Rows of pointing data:

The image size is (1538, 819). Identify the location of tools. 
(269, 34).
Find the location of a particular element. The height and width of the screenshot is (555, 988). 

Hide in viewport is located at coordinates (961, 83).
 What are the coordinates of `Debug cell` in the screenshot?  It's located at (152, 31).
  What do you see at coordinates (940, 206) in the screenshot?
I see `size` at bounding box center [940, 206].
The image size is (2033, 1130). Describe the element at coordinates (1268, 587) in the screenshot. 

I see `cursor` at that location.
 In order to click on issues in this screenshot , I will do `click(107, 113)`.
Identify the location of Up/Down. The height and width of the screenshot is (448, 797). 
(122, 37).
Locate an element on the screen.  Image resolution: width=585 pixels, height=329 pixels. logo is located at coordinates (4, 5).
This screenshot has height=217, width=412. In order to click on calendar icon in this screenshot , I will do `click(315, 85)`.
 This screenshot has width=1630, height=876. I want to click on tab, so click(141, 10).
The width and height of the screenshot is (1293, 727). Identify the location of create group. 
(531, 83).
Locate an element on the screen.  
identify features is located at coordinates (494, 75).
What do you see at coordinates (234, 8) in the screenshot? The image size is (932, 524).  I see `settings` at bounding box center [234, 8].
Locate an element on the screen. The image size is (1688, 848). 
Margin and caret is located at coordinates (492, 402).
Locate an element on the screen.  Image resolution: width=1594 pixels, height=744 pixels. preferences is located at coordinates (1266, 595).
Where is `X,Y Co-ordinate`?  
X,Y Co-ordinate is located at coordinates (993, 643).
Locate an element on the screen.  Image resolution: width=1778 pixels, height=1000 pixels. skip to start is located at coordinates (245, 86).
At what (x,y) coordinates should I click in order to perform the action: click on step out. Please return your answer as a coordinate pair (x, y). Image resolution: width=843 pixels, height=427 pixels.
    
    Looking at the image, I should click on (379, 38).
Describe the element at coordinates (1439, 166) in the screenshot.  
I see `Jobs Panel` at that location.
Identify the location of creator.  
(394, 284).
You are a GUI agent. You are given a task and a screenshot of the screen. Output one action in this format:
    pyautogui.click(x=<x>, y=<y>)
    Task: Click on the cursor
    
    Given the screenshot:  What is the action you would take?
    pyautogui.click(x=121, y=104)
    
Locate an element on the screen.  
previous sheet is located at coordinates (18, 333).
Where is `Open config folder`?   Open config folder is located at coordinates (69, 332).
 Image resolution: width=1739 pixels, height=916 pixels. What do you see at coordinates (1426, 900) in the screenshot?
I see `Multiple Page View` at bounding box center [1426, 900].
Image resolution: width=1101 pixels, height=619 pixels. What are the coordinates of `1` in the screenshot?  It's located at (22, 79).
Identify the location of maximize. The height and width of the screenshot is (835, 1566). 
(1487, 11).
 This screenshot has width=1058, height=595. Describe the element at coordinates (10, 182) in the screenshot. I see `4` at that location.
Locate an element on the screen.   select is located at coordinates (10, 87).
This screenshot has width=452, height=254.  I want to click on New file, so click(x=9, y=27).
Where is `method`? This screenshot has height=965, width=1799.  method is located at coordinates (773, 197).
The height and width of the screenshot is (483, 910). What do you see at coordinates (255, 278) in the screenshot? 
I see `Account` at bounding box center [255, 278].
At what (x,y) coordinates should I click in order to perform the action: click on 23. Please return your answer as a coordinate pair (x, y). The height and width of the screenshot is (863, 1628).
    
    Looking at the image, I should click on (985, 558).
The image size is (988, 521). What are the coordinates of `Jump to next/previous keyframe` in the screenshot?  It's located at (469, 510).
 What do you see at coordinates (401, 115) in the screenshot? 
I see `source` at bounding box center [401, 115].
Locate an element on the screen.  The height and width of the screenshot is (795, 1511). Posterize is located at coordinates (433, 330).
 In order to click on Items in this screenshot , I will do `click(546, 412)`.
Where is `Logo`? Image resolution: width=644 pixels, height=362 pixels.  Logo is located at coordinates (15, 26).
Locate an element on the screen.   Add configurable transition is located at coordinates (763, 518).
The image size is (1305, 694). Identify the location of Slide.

__What you need to do__
Copy every one of the records above word for word, with each line kept as it stands.

__Final answer__
The image size is (1538, 819). Identify the location of tools. 
(269, 34).
Find the location of a particular element. The height and width of the screenshot is (555, 988). 

Hide in viewport is located at coordinates (961, 83).
 What are the coordinates of `Debug cell` in the screenshot?  It's located at (152, 31).
  What do you see at coordinates (940, 206) in the screenshot?
I see `size` at bounding box center [940, 206].
The image size is (2033, 1130). Describe the element at coordinates (1268, 587) in the screenshot. 

I see `cursor` at that location.
 In order to click on issues in this screenshot , I will do `click(107, 113)`.
Identify the location of Up/Down. The height and width of the screenshot is (448, 797). 
(122, 37).
Locate an element on the screen.  Image resolution: width=585 pixels, height=329 pixels. logo is located at coordinates (4, 5).
This screenshot has height=217, width=412. In order to click on calendar icon in this screenshot , I will do `click(315, 85)`.
 This screenshot has width=1630, height=876. I want to click on tab, so click(141, 10).
The width and height of the screenshot is (1293, 727). Identify the location of create group. 
(531, 83).
Locate an element on the screen.  
identify features is located at coordinates (494, 75).
What do you see at coordinates (234, 8) in the screenshot? The image size is (932, 524).  I see `settings` at bounding box center [234, 8].
Locate an element on the screen. The image size is (1688, 848). 
Margin and caret is located at coordinates (492, 402).
Locate an element on the screen.  Image resolution: width=1594 pixels, height=744 pixels. preferences is located at coordinates (1266, 595).
Where is `X,Y Co-ordinate`?  
X,Y Co-ordinate is located at coordinates (993, 643).
Locate an element on the screen.  Image resolution: width=1778 pixels, height=1000 pixels. skip to start is located at coordinates (245, 86).
At what (x,y) coordinates should I click in order to perform the action: click on step out. Please return your answer as a coordinate pair (x, y). Image resolution: width=843 pixels, height=427 pixels.
    
    Looking at the image, I should click on (379, 38).
Describe the element at coordinates (1439, 166) in the screenshot.  
I see `Jobs Panel` at that location.
Identify the location of creator.  
(394, 284).
You are a GUI agent. You are given a task and a screenshot of the screen. Output one action in this format:
    pyautogui.click(x=<x>, y=<y>)
    Task: Click on the cursor
    
    Given the screenshot:  What is the action you would take?
    pyautogui.click(x=121, y=104)
    
Locate an element on the screen.  
previous sheet is located at coordinates (18, 333).
Where is `Open config folder`?   Open config folder is located at coordinates (69, 332).
 Image resolution: width=1739 pixels, height=916 pixels. What do you see at coordinates (1426, 900) in the screenshot?
I see `Multiple Page View` at bounding box center [1426, 900].
Image resolution: width=1101 pixels, height=619 pixels. What are the coordinates of `1` in the screenshot?  It's located at (22, 79).
Identify the location of maximize. The height and width of the screenshot is (835, 1566). 
(1487, 11).
 This screenshot has width=1058, height=595. Describe the element at coordinates (10, 182) in the screenshot. I see `4` at that location.
Locate an element on the screen.   select is located at coordinates (10, 87).
This screenshot has width=452, height=254.  I want to click on New file, so click(x=9, y=27).
Where is `method`? This screenshot has height=965, width=1799.  method is located at coordinates (773, 197).
The height and width of the screenshot is (483, 910). What do you see at coordinates (255, 278) in the screenshot? 
I see `Account` at bounding box center [255, 278].
At what (x,y) coordinates should I click in order to perform the action: click on 23. Please return your answer as a coordinate pair (x, y). The height and width of the screenshot is (863, 1628).
    
    Looking at the image, I should click on (985, 558).
The image size is (988, 521). What are the coordinates of `Jump to next/previous keyframe` in the screenshot?  It's located at (469, 510).
 What do you see at coordinates (401, 115) in the screenshot? 
I see `source` at bounding box center [401, 115].
Locate an element on the screen.  The height and width of the screenshot is (795, 1511). Posterize is located at coordinates (433, 330).
 In order to click on Items in this screenshot , I will do `click(546, 412)`.
Where is `Logo`? Image resolution: width=644 pixels, height=362 pixels.  Logo is located at coordinates (15, 26).
Locate an element on the screen.   Add configurable transition is located at coordinates (763, 518).
The image size is (1305, 694). Identify the location of Slide.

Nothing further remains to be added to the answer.